The questions to be answered are what just happened and why did I decide to do it. Diane, of course, is part of all this, but like everyone else, in the final analysis the removal was pretty much my decision. This medical situation all started on July 28, 2021, when PEG was surgically inserted due to a severe case of silent aspiration bacterial pneumonia which was all recounted in Blog #21. When I reread it, the prognosis was grim in terms of the reality of life without a feeding tube. The Northwestern Medical Center in Lake Forest did what they felt was necessary and in retrospect, I can’t find fault with their diagnosis and recommendation moving forward. Yet, medicine is not always a precise science and there are multiple variables that impact on any given case. I am no exception. 

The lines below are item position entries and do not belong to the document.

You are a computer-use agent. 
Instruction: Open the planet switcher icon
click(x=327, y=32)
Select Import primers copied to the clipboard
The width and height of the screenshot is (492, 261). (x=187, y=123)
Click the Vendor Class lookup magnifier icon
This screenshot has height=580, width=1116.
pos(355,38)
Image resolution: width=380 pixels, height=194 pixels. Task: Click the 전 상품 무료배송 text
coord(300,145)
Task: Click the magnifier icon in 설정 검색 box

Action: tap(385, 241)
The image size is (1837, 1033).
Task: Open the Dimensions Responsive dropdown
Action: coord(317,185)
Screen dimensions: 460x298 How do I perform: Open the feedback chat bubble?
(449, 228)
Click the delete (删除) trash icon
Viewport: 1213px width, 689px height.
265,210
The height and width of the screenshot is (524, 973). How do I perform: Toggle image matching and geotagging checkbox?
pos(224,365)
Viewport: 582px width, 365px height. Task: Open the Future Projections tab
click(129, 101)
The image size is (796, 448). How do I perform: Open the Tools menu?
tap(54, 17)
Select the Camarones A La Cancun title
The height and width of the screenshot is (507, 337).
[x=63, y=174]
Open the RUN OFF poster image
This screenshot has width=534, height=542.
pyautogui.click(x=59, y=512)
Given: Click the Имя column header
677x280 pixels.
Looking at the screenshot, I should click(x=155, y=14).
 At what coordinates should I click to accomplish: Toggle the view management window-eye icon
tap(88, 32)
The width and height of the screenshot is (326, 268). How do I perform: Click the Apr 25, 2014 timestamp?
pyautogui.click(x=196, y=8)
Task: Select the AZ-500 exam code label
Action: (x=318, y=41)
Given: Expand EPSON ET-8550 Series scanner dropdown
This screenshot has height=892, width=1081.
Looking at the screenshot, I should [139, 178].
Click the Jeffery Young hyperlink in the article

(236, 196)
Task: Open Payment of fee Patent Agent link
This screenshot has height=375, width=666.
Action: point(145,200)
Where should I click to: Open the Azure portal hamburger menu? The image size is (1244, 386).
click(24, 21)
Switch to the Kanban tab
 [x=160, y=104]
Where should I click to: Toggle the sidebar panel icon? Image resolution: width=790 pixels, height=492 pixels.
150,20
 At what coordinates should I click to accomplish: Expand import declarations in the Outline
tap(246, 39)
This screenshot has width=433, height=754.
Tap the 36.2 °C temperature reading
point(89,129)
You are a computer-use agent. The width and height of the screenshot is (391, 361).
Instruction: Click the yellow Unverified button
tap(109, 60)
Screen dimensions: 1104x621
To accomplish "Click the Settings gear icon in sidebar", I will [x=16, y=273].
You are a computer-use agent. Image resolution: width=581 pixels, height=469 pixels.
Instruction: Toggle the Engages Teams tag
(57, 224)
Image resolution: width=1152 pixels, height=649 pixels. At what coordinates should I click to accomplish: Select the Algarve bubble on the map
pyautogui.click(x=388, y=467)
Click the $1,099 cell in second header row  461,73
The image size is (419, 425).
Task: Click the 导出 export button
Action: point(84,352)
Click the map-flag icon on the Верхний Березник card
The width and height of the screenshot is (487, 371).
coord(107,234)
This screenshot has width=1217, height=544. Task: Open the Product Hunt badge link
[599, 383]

For about five months, I was the model patient but when visiting with six other doctors in Macomb, Springfield, and Burlington, Iowa, during this time, they all seemed to concur that maybe PEG just wasn’t mandatory. I had taken a couple more “swallow” tests; there was modest improvement, not total but better than back in July, 2021. Gradually I began to take a sip of water and actually swallow it and not spit it out. Then it was a bite of food until I was comfortable eating a meal a day and finally dining with Diane at night. I continued to take product via PEG in the morning and at lunch.  

Time continued to pass, more visits with doctor friends, a couple of PEG accidents when the tube cap/stopper became dislodged for one reason or another with the contents of my stomach spilling out all over the bed sheets down to the mattress pad, or all over me in the grocery store, or wherever it decided to grab my attention and let me know it was still with me.  It became abundantly clear that no doctor was going to say without reservation, “Take it out, you’ll be fine” as there is risk involved with any decision removing PEG.  But still, the consensus was there and I had to decide whether I wanted to live the rest of my life with a feeding tube or am I prepared to “roll the dice” and hope there is no recurrence of pneumonia. I opted for the latter course of action. I’ve decided to take my chances and live my life as I always did before this bump in the road, looking to the future with anticipation and not dwelling on the past. Of course, if I get pneumonia tonight and die tomorrow, please remind me that I’m an idiot.

I didn’t make this decision idly; I’ve been coming to this decision over the past three months. I had become comfortable with PEG and knew that I was ingesting nothing but nutritious fluids day after day. There was even a bit of the Stockholm Syndrome in all this; whereby, you become attached to something that you wouldn’t normally consider e.g. Patty Hearst when she was kidnapped by the Symbionese Liberation Army.  Yet, every day, I’d look in the mirror and there it was, PEG sticking out of my stomach reminding me of my connection and attachment to her. So far, I’m enjoying my new found liberation from the constraints of the past year and believe Diane is too. After all, she is the one who put in the monthly orders for product, had to endure the clutter caused by my new life, and pretty much eat alone most of the time.  

I am prepared as best as I can be for what lies ahead. The doctors tell me that if I get pneumonia again, go immediately to the Emergency Room, and begin IV antibiotic treatment.  This should work pretty well unless I’m in the Grand Canyon, Yellowstone, or walking through the south of France. Oh well, I’m an optimist and confident Diane and I will figure out whatever comes our way.  The past twelve months have seen us deal with pneumonia, PEG, (raging Restless Legs Syndrome, severe back rash, and “balls of fire”—Blog #21—associated with my treatment at Northwestern) and a cancer scare but here we are, ready for whatever lies ahead. Goodbye, PEG.